What is Text Classification?

Text classification is the process of assigning tags or categories to text according to its content with broad applications such as sentiment analysis, topic labeling, spam detection, and intent detection.

GroupDocs.Classification Cloud

Unstructured data in the form of raw text is everywhere: emails, chats, web pages, social media, support tickets, survey responses, and more. Text can be an extremely rich source of information, but extracting insights from it can be hard and time-consuming due to its unstructured nature. Businesses are turning to text classification for structuring text in a fast and cost-efficient way to enhance decision-making and automate processes.

What is Taxonomy?

Taxonomy is the practice and science of classification. The word is also used as a taxonomic scheme. Taxonomy is a particular classification. In a wider, more general sense, it may refer to a classification of things or concepts, as well as to the principles underlying such a classification.
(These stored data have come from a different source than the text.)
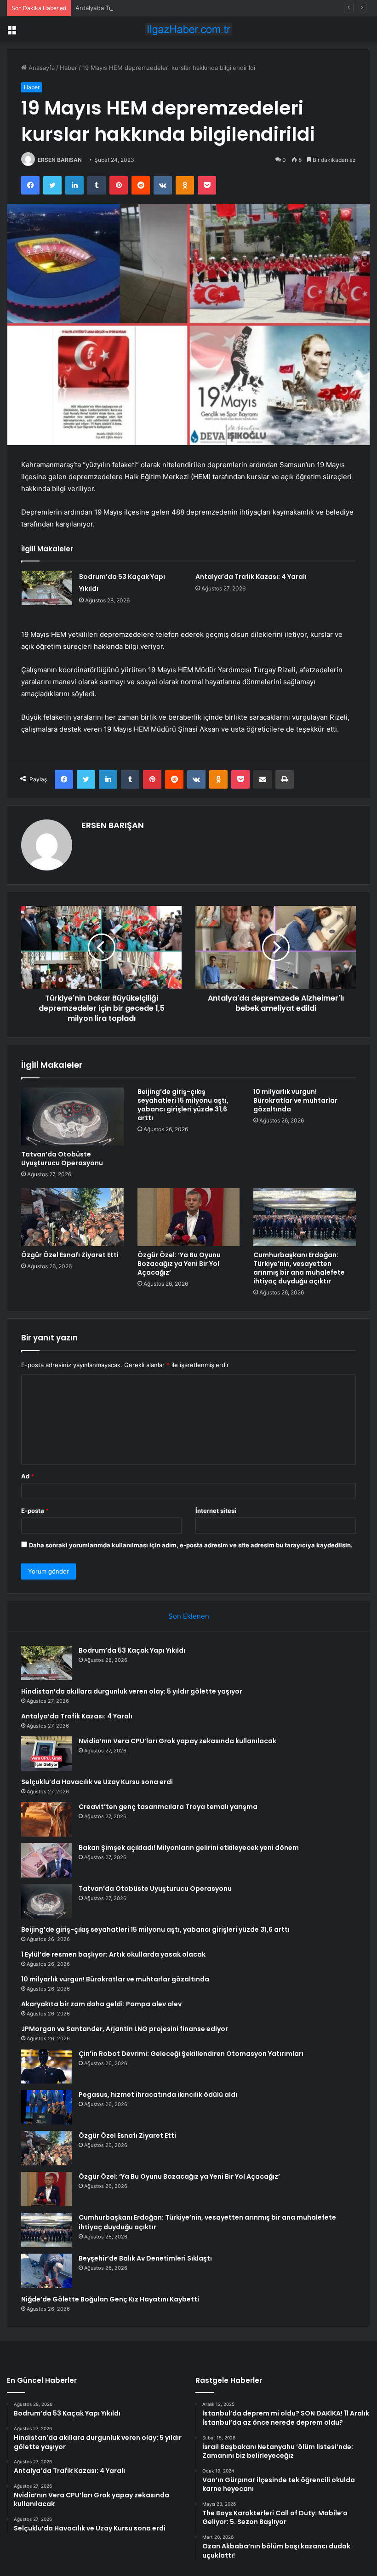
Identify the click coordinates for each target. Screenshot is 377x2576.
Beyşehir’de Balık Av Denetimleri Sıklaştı (145, 2258)
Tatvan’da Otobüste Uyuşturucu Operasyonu (62, 1159)
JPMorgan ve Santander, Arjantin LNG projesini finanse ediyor (124, 2028)
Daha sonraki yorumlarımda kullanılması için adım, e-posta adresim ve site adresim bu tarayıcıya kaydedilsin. (191, 1545)
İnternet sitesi (215, 1510)
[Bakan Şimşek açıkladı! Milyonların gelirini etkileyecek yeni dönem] (46, 1860)
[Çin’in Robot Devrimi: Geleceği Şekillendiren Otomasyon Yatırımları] (46, 2066)
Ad (27, 1476)
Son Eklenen (188, 1616)
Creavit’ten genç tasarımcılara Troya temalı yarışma (168, 1806)
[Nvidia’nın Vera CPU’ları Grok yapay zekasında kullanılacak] (46, 1753)
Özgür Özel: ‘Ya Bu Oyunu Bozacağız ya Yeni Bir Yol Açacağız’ (179, 1263)
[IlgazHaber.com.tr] (188, 29)
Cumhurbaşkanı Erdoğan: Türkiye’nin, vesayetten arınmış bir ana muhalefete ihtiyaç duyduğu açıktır (299, 1268)
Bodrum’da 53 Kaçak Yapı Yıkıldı (132, 1650)
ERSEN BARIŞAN (60, 159)
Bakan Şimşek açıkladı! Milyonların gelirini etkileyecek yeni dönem (189, 1847)
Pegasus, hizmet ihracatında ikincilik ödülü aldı (158, 2094)
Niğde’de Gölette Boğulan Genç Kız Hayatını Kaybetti (110, 2299)
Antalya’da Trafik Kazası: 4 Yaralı (120, 7)
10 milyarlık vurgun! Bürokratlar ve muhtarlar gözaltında (295, 1100)
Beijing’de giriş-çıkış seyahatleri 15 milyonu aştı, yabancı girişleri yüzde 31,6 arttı (182, 1104)
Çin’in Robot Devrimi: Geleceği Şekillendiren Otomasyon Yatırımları (191, 2053)
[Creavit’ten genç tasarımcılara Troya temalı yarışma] (46, 1819)
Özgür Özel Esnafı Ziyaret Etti (70, 1254)
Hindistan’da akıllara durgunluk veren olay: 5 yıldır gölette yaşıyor (131, 1691)
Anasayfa (41, 67)
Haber (68, 67)
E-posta (35, 1510)
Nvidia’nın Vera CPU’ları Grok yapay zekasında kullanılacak (177, 1741)
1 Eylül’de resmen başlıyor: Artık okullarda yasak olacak (113, 1954)
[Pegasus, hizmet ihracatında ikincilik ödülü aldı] (46, 2107)
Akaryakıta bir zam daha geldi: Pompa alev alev (101, 2004)
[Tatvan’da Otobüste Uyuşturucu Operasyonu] (72, 1116)
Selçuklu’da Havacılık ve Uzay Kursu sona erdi (97, 1781)
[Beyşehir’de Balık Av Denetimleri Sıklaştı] (46, 2271)
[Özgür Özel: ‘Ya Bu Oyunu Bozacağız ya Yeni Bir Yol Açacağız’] (188, 1217)
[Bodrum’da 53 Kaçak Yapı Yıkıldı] (47, 588)
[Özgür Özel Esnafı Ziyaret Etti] (72, 1217)
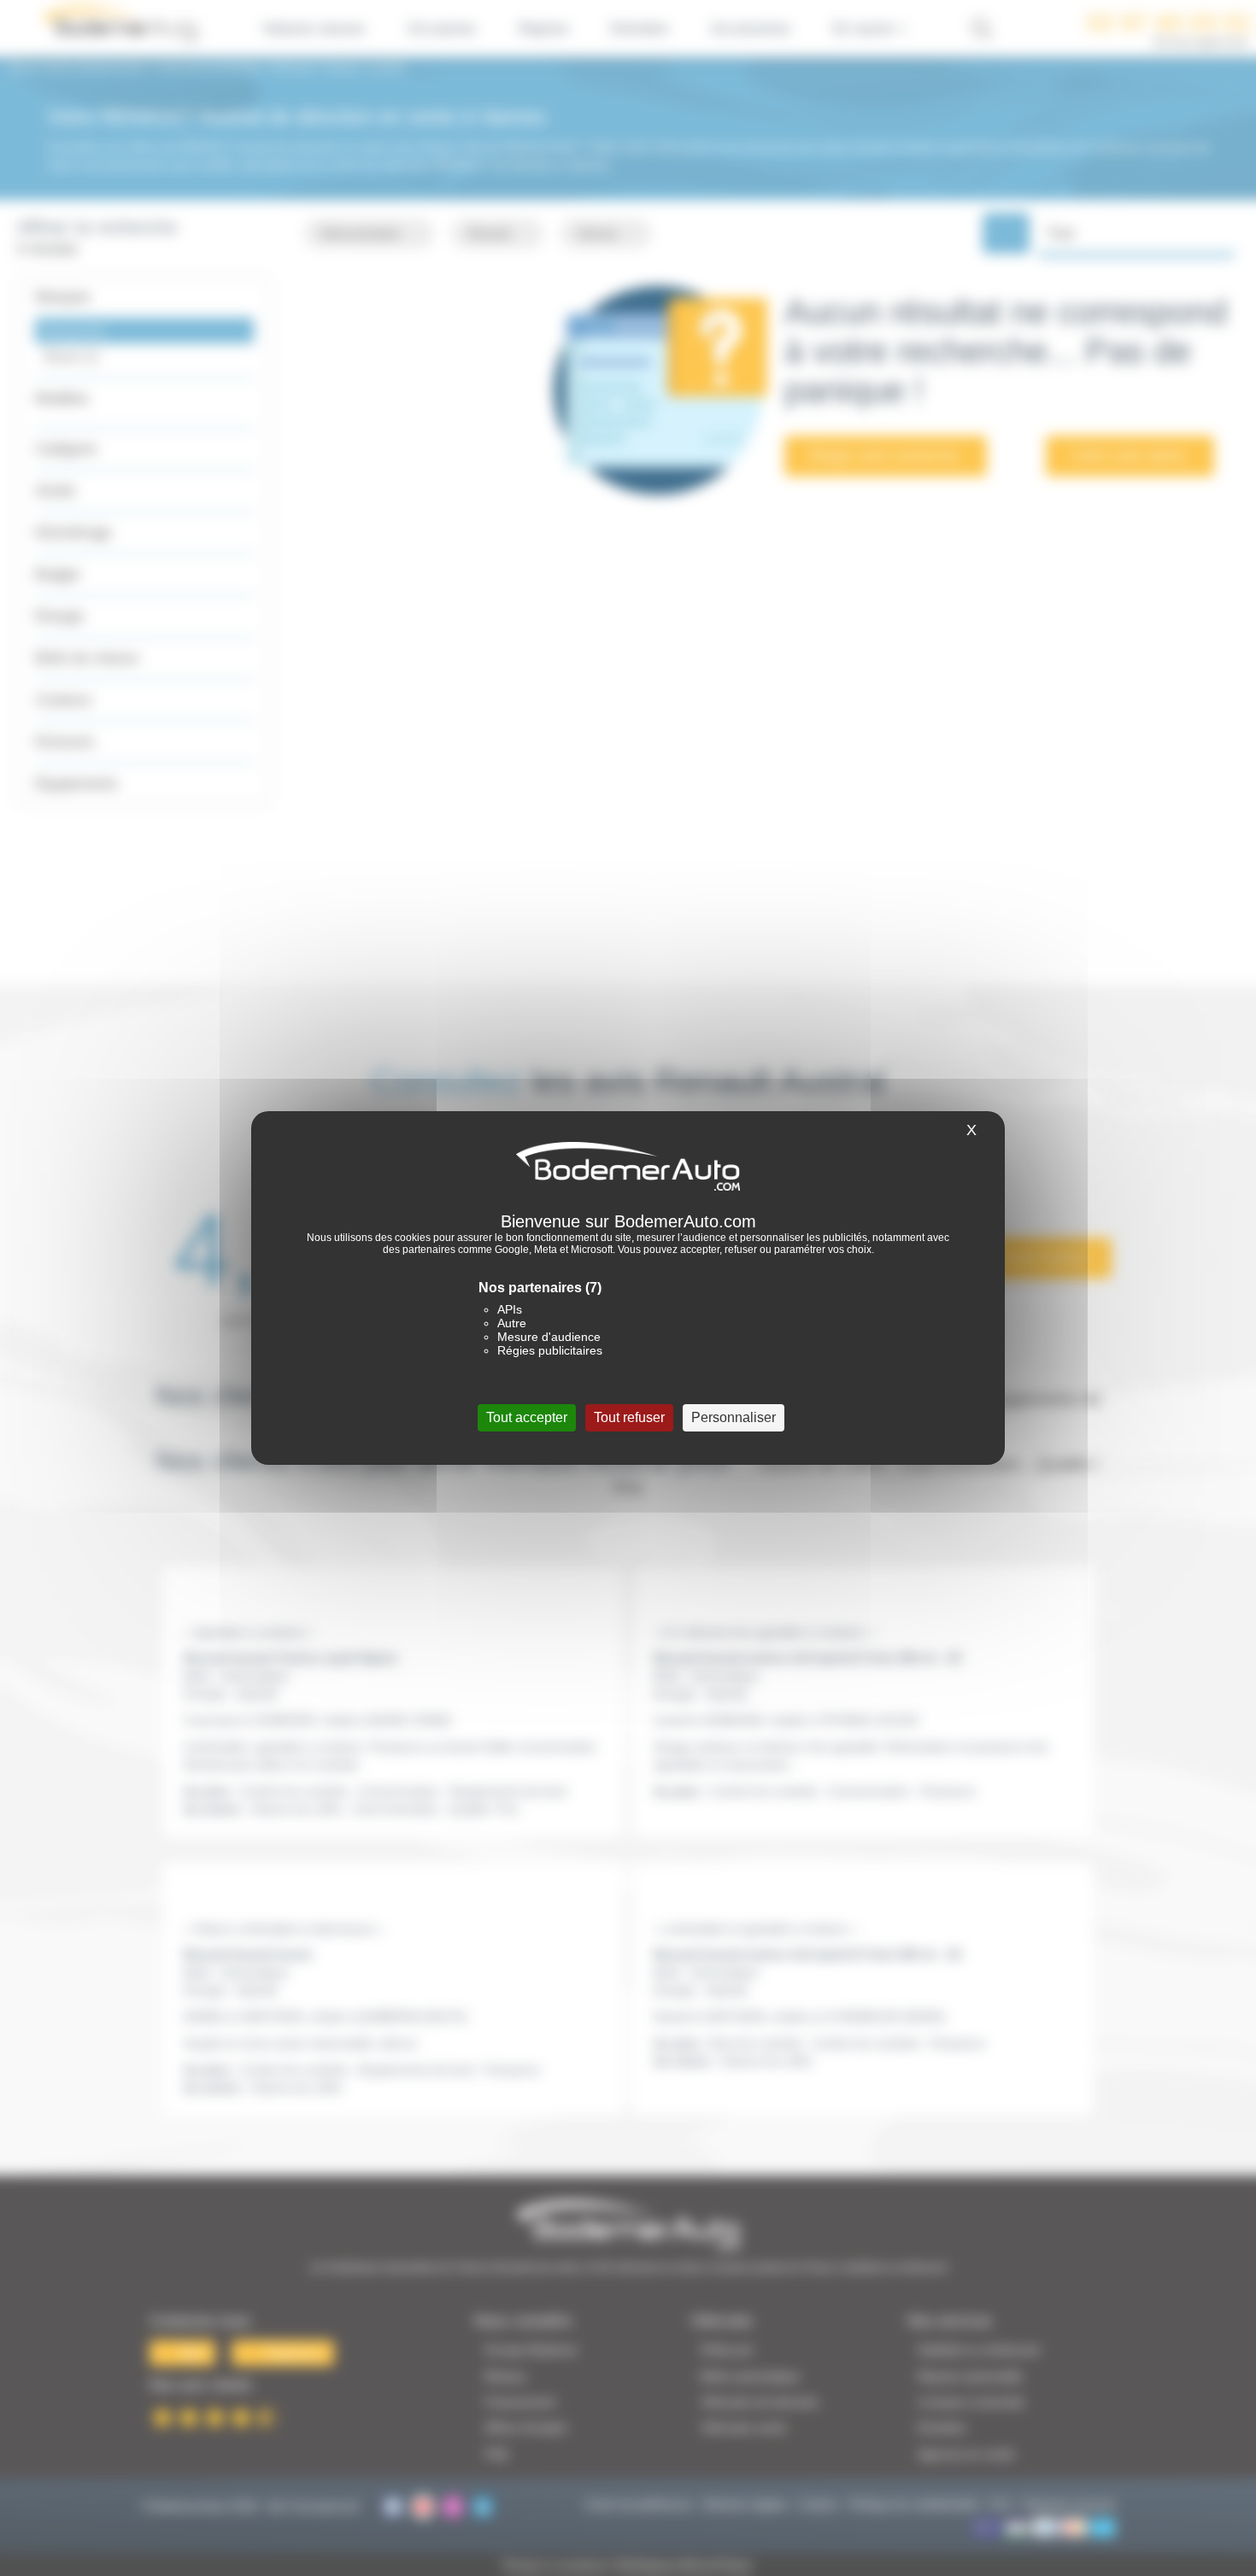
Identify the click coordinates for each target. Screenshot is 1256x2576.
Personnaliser (733, 1417)
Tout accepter (526, 1417)
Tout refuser (629, 1417)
GroupDocs.Classification Cloud API retrieves raw text classification output for IAB-2 taxonomy or Documents taxonomy. It returns an object that contains information about the best class and its probability and about probabilities of the other classes.

IAB-2 Taxonomy Example

GroupDocs.Classification Cloud API supports IAB-2 taxonomy scheme, Some of the taxonomy examples are listed below :

  • ‘Automotive’,
  • ‘Books_and_Literature’,
  • ‘Business_and_Finance’,
  • ‘Careers’,
  • ‘Education’,
  • ‘Events_and_Attractions’,
  • ‘Family_and_Relationships’,
  • ‘Fine_Art’,
  • ‘Food_&_Drink’,
  • ‘Healthy_Living’,
  • ‘Hobbies_&_Interests’,
  • ‘Home_&_Garden’,
  • ‘Medical_Health’,
  • ‘Movies’,
  • ‘Music_and_Audio’,
  • ‘News_and_Politics’,
  • ‘Personal_Finance’
  • etc.

Documents Taxonomy Example

Documents taxonomy includes the following list in GroupDocs.Classification Cloud API:

  • ADVE – advertisements, brochures.
  • Email
  • Form
  • Letter
  • Memo – memorandums.
  • News – articles, including news articles.
  • Invoice
  • Report
  • Resume 
  • Scientific – scientific papers.
  • Other – the other classes of documents or cases where the classifier is not sure.